**Supplied data**
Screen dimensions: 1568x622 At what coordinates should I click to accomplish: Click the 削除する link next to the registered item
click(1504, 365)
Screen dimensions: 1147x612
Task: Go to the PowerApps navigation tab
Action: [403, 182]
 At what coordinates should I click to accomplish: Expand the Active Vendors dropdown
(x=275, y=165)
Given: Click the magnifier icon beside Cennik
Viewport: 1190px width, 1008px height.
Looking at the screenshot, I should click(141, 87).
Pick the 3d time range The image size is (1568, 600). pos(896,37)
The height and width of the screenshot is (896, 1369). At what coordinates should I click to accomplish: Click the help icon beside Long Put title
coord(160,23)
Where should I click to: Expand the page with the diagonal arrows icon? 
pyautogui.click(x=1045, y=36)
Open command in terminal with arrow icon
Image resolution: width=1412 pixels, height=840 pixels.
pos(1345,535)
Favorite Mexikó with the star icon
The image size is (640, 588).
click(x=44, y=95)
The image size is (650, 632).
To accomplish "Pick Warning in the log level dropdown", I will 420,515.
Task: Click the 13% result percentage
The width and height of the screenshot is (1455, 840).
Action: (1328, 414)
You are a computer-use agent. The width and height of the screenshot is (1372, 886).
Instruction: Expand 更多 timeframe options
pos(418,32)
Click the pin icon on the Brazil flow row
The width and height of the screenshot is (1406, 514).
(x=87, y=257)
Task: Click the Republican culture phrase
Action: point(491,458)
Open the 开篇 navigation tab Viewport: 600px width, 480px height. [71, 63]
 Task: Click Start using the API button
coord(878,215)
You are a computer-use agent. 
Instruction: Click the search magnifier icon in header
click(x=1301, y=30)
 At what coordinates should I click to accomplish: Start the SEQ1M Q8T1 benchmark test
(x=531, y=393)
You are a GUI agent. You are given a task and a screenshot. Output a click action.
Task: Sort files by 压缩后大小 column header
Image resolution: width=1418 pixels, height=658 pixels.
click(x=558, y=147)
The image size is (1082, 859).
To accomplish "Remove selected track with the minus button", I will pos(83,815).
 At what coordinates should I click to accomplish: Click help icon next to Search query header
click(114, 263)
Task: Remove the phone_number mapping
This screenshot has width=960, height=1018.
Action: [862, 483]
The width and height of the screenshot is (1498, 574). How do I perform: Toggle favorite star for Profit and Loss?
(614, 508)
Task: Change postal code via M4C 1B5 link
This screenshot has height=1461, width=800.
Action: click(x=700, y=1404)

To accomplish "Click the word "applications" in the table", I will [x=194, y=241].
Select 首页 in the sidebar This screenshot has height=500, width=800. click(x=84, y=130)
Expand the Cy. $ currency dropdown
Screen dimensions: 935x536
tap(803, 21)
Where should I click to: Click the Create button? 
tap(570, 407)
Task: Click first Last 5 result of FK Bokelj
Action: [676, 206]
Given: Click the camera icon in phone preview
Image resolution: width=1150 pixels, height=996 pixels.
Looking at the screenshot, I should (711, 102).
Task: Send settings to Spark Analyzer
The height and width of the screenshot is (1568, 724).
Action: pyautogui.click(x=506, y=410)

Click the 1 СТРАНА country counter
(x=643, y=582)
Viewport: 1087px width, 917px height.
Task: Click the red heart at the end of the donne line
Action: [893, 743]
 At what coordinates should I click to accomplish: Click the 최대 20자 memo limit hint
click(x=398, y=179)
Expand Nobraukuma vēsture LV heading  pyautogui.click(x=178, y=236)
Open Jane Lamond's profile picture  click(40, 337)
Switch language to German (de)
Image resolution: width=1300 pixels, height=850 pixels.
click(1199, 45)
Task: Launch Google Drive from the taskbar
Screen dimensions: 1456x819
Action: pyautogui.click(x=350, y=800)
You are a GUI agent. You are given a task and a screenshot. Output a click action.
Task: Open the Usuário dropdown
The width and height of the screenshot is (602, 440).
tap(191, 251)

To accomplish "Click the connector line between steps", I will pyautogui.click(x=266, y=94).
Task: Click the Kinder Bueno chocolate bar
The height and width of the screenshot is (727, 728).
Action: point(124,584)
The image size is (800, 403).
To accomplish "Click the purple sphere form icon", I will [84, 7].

**Instructions to follow**
Please retype the material from the line with "Expand the Cy. $ currency dropdown" to the line with "Action: pyautogui.click(x=506, y=410)", both included, keeping every character as it stands.

**Expected answer**
Expand the Cy. $ currency dropdown
Screen dimensions: 935x536
tap(803, 21)
Where should I click to: Click the Create button? 
tap(570, 407)
Task: Click first Last 5 result of FK Bokelj
Action: [676, 206]
Given: Click the camera icon in phone preview
Image resolution: width=1150 pixels, height=996 pixels.
Looking at the screenshot, I should (711, 102).
Task: Send settings to Spark Analyzer
The height and width of the screenshot is (1568, 724).
Action: pyautogui.click(x=506, y=410)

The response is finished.